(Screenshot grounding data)
____________

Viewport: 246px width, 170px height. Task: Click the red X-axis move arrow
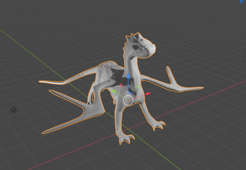click(148, 94)
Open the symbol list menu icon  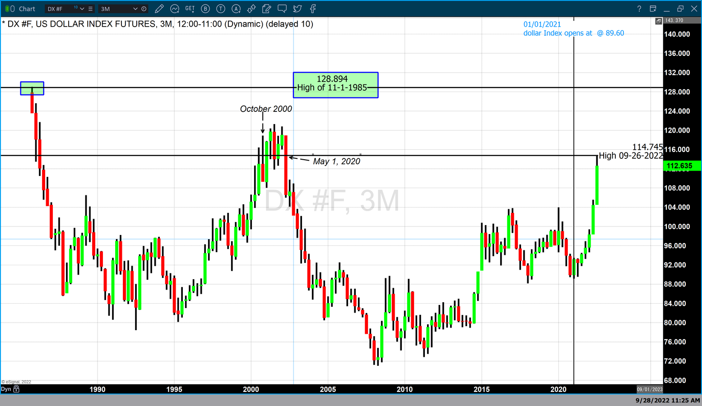(91, 9)
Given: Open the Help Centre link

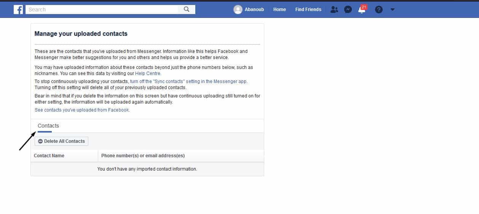Looking at the screenshot, I should coord(148,73).
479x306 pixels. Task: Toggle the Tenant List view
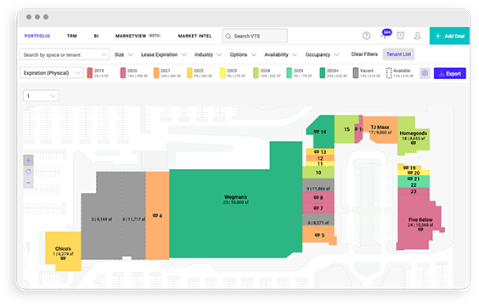pyautogui.click(x=398, y=54)
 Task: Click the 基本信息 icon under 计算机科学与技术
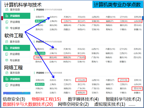coord(7,10)
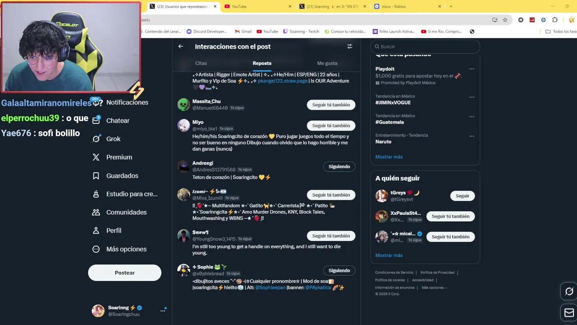The image size is (577, 325).
Task: Open the more options menu for the Playdoit trend
Action: [472, 69]
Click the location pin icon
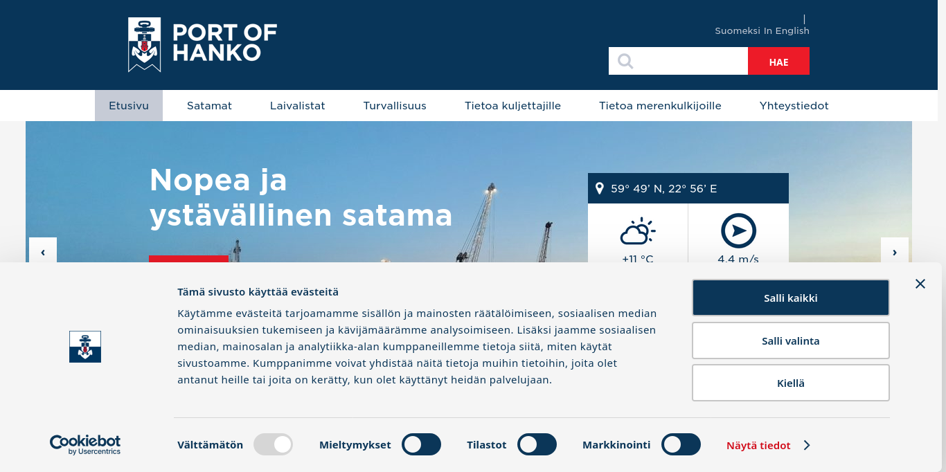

____________

Reproduce, with no pictures, the lines from the one containing "479x306 pixels. Task: Toggle" to the end of the records above, exactly and inclusively.

*Result of this task*.
479x306 pixels. Task: Toggle the Tenant List view
pyautogui.click(x=398, y=54)
 Task: Click the 基本信息 icon under 计算机科学与技术
coord(7,10)
The image size is (577, 325).
Task: Open the more options menu for the Playdoit trend
Action: [472, 69]
Click the location pin icon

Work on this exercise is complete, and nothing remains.